PMTBSs 2003 states that a bank may enforce the repayment of debt without recourse to a
court of law. The Act stipulates an easy and simple process whereby a bank gives short notice
to the defaulter to pay the outstanding credit amount, and, in case it is not settled, can proceed
immediately with the sale of the mortgaged collateral, usually real estate, in a public auction. It
also spreads on the recovery of pledged movable property. While sukuk issuance, regulations,
and requirements are stipulated in the Financing Sukuk Act of 1995, there are no special
bankruptcy laws to deal with sukuk
. Chapter Three of the Act states the rules of establishing
the Sukuk Issuance Committee and defines its main activities. Clause number (22), chapter
four of the Act determines the sanctions against breaching the law by minimum one year
prison or fine or both, (Sukuk Act, 1995). No special rules deal with cross-border sukuk or
investment instrument.
4.10.2. Financial System Regulation and Supervision Framework
The Financial sector in Sudan comprising banks, nonbank financial institutions, takaful
companies and capital market is regulated and supervised by three main regulators. The CBOS
Act 2002 amended 2006 and 2012 and Banking Business (Organization) 2003 gives authority
to CBOS to regulate and supervise banks and nonbank financial institutions such as exchange
bureaus, ijarah companies, microfinance institutions, guarantee mutual funds and sukuk
(CBOS, 2012). CBOS was one of the main founding members of the IFSB, (Elzubair, 2013). It has
instructed banks and financial institutions to adhere to the IFSB Standard Guidelines for
Islamic financial institutions, (CBOS, 2009; CBOS, 2015). The Basel Committee on Banking
Supervision (BCBS) framework in Sudan is adopted by the amendments and adaptation of the
IFSB standards in order to comply with Shari'ah principles. As such, banks in Sudan utilize the
formula provided by IFSB in calculating the capital adequacy ratio (CAR) (Mejia et. al. 2014).

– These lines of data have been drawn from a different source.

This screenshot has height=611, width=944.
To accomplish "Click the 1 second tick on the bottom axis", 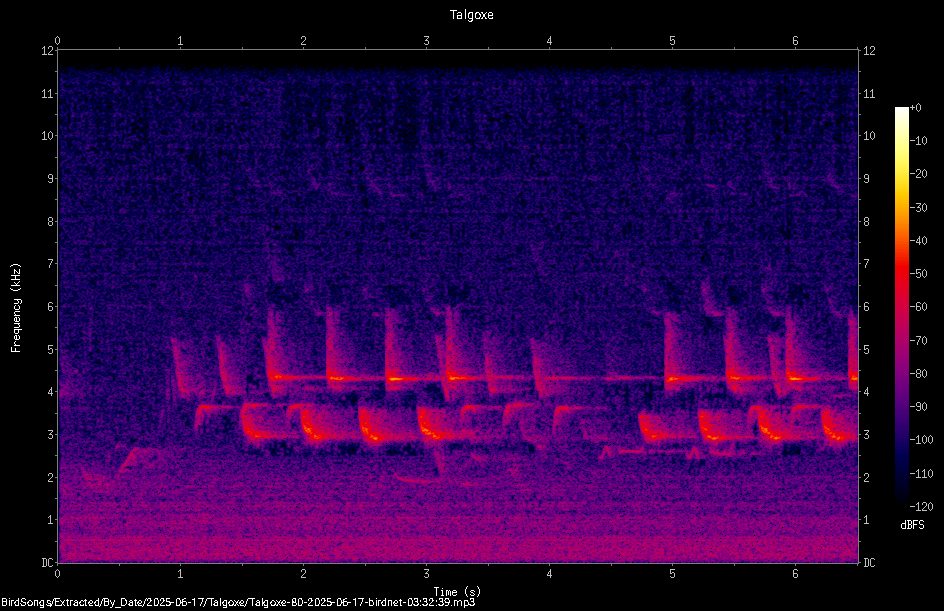I will 180,574.
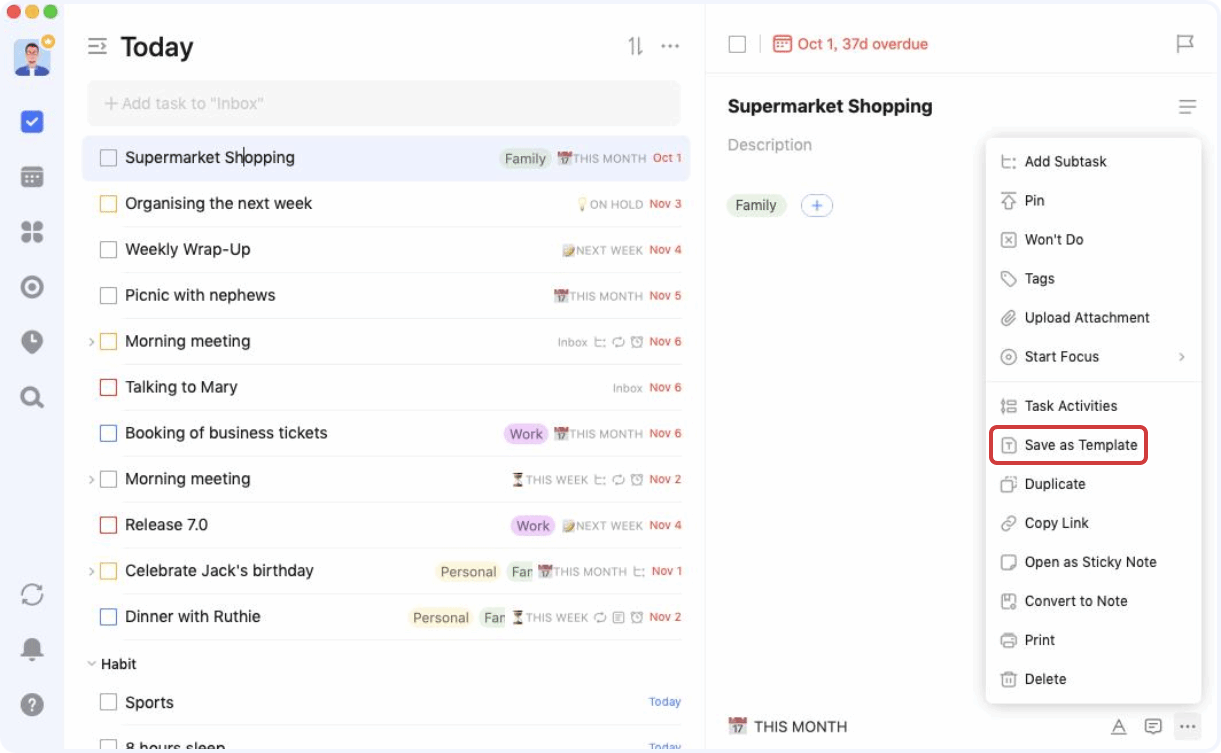
Task: Click the flag icon in the task detail header
Action: click(1186, 43)
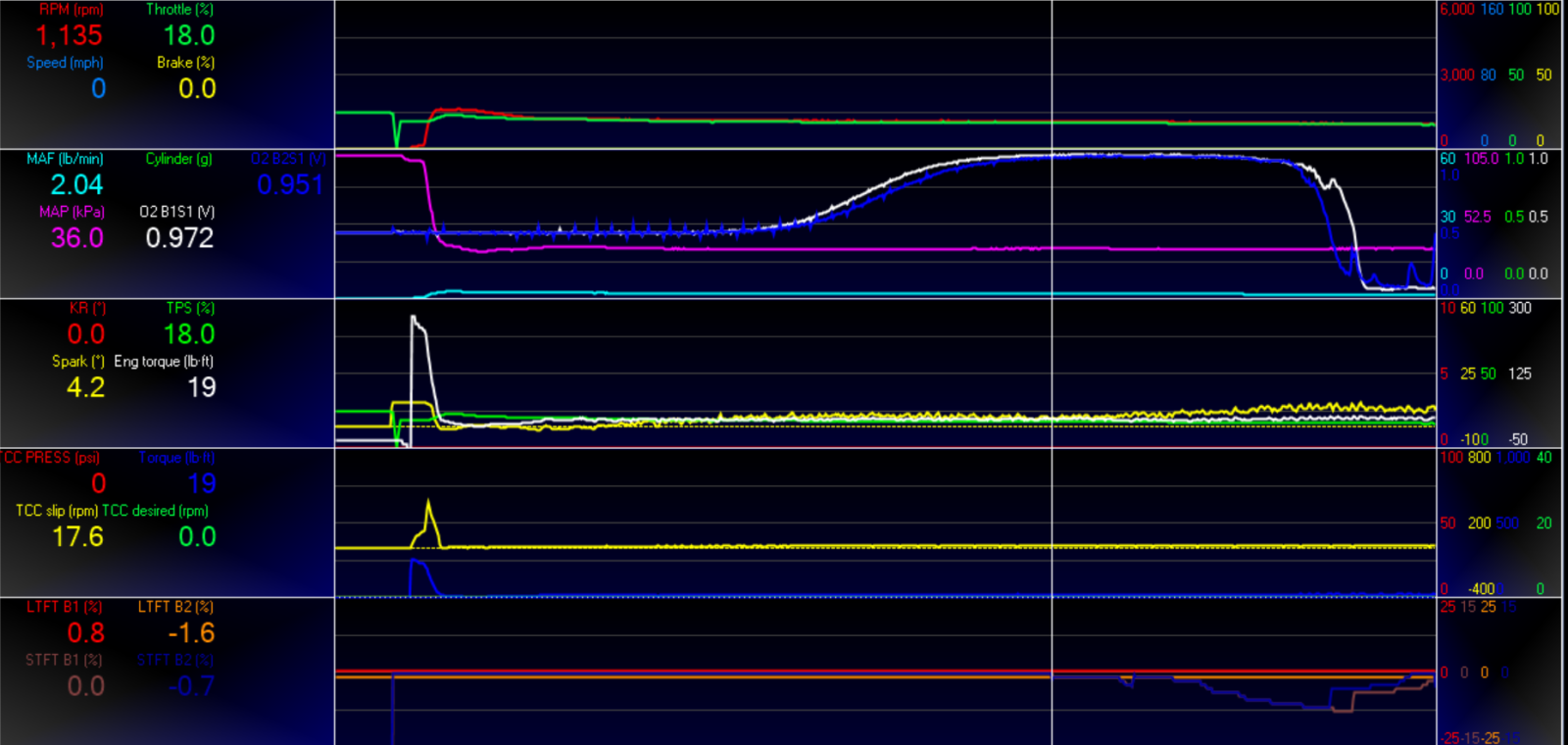Click the MAP (kPa) value 36.0
Viewport: 1568px width, 745px height.
click(x=77, y=237)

Shari'ah compliant instruments that can meet the Basel 3 Tier 1 and Tier 2 capital
requirements are not adequate. However CBOS and Sudan Banks Union (SBU) are trying to
find Shari'ah tolerable instruments. Sudan applies the same standards of the most important
bank financial soundness indicators (FSIs) that have been issued by the IFSB in light of the
Basel framework such as CAR, assets quality ratios, profitability, liquidity ratios, etc. (CBOS,
2014).
Insurance and Reinsurance Companies in Sudan are regulated by the Insurance Regulatory
Authority (ISA) under the Minister of Finance and National Economy. Until the year 1992, the
insurance industry in Sudan was regulated by the Controller of the Insurance Act of 1960
which remained effective and applied to both conventional and Islamic Insurance and
Reinsurance Companies. Significant changes were made to the insurance legal system in 1992
when the insurance industry was transformed from the dual insurance system to complete the
Islamic Shari'ah system (Sulieman, 2013).